Venezuela’da karanlık provokasyonu
Venezuela’da sözde muhalif, Amerikancı Juan Guaidó’nun Ocak ayında kendini geçici devlet başkanı ilan etmesiyle başlayan, ülkenin meşru hükümetini devirerek yerine kukla bir hükümet kurma çabaları devam ediyor. ABD bir yandan Venezuela’yı ekonomik ve politik olarak abluka altına alırken, geçtiğimiz ay ülkedeki krizi derinleştiren gelişmeler oldu.
Venezuela’da geçtiğimiz ay içerisinde dört kez ülkenin neredeyse tamamını karanlığa boğan elektrik kesintileri yaşandı. Kesintiler sonucunda okullar ve iş yerleri kapanırken, halk gıda ve suya ulaşmakta ciddi sorunlar yaşıyor. Mart başında gerçekleşen ilk kesinti, Venezuela tarihinin en uzun elektrik kesintisiydi ve ekonomik krizin pençesindeki emekçi halkın yaşadığı sorunlara yenilerini eklemişti. Venezuela hükümeti gerçekleşen elektrik kesintilerinin ABD emperyalizminin ve Guaidó taraftarlarının sabotajları sonucunda yaşandığı yönünde açıklamalar yaptı.

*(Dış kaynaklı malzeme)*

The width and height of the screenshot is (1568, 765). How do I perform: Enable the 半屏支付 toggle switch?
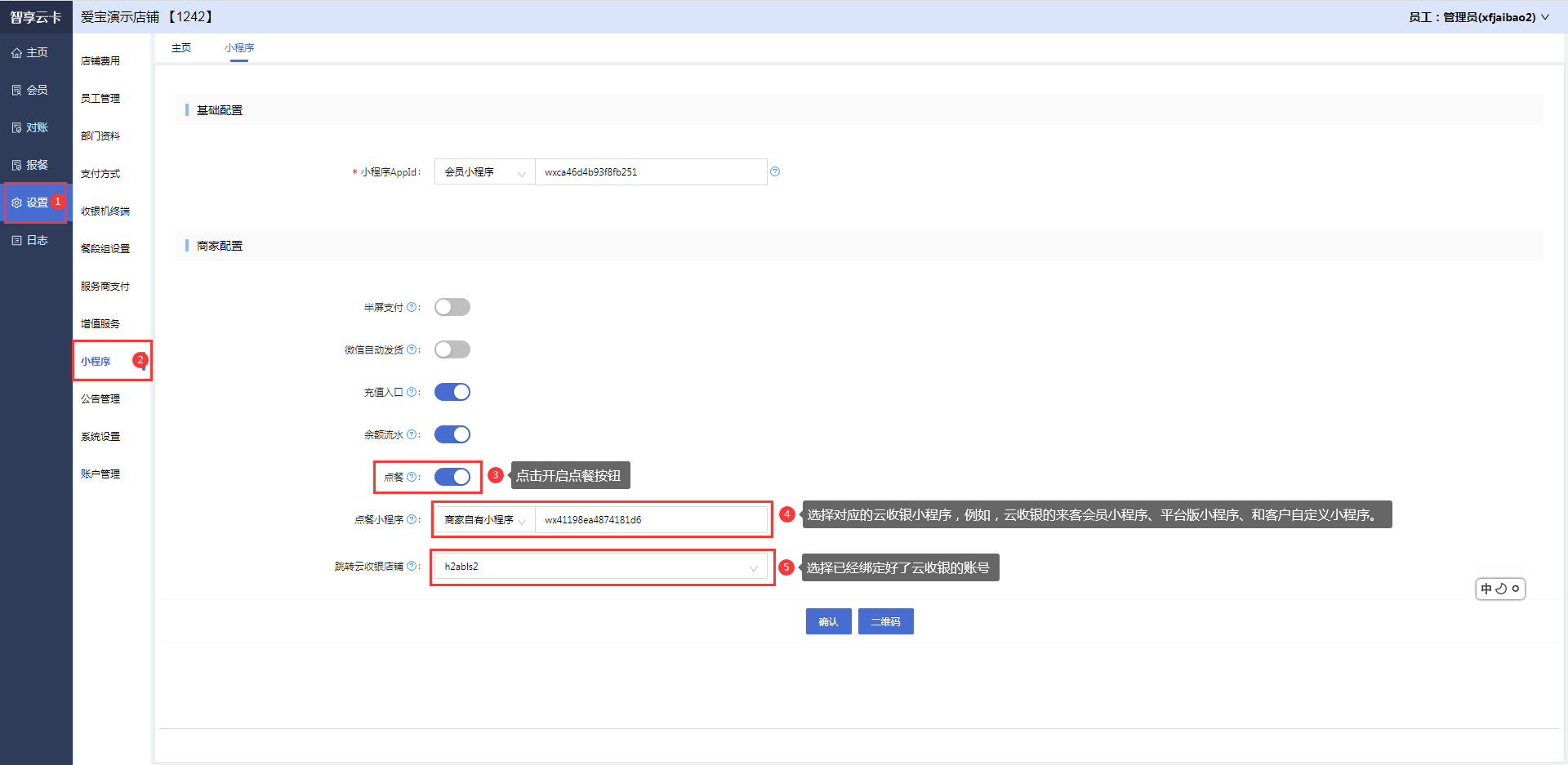click(452, 307)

Bu süreçte emperyalizmin kuklası darbeciler, geçtiğimiz ay sınırda başarısızlıkla sonuçlanan insani yardım provokasyonunun ve Latin Amerika ülkelerini Amerika’nın müdahalesine ikna edememelerinin ardından gelen elektrik kesintilerini bir fırsata çevirmek için ellerinden geleni yaptı. 23-24 Şubat’ta Guaidó ABD'nin Kolombiya ve Brezilya’ya yolladığı “yardım malzemelerini” taşıyan kamyonları karşılamak üzere bir milyon Venezuelalıya çağrı yapmıştı. Maduro’nun sınırdan içeri almadığı “yardımları” almak üzere sınıra darbecilerin fanatik taraftarlarının dışında halktan gelen olmamış, darbecilerin Truva atı oyunu böylece büyük oranda başarısız olmuştu.
Elektrik kesintilerinin ardından Guaidó defalarca taraftarlarına ve Venezuela halkına Maduro hükümetine karşı sokağa çıkma çağrısı yaptı. Darbe girişimiyle başlayan “kampanyası”nın yeni aşamasına Özgürlük Operasyonu (Operacion Libertad) adını veren Guaidó 30 Mart’ta ve 6 Nisan’da büyük eylemler planladıklarını açıkladı. Bahsi edilen operasyonun Venezuela halkı için özgürlük değil, emperyalizmin boyunduruğu anlamına geldiği açık.
Nitekim Amerikan emperyalizmi, halkın çoğunluğunu arkasına alamayan, provokasyonları başarılı olmayan Guaidó’nun kendi kuklası olacak hükümetini kurabilmek için Maduro’yu devirme çabalarına elinden gelen desteği sunuyor. Siyasi ve ekonomik abluka derinleşirken, emperyalizm askeri müdahale seçeneğini de hâlâ gündemde tutuyor. Trump’ın, Rusya’nın gönderdiği birliklerin Venezuela’dan çekilmesini talep ederken bütün seçeneklerin masada olduğunu vurgulaması bunun bir örneği.
Emperyalizm Venezuela’da başarılı olursa yalnızca Venezuela değil, Latin Amerika’nın bütünü karanlığa boğulma tehdidiyle karşı karşıya kalır. AKP hükümeti ve Erdoğan Venezuela’nın sözde yanında gibi görünüyor. Ancak Venezuela halkıyla dayanışmanın gereği lafla sözle yerine getirilemez. Venezuela halkıyla dayanışmanın gereği NATO’dan çıkmak, İncirlik başta olmak üzere bütün emperyalist üsleri kapatmaktır.
Bu yazı Gerçek Gazetesi'nin Nisan 2019 tarihli 115. sayısında yayınlanmıştır.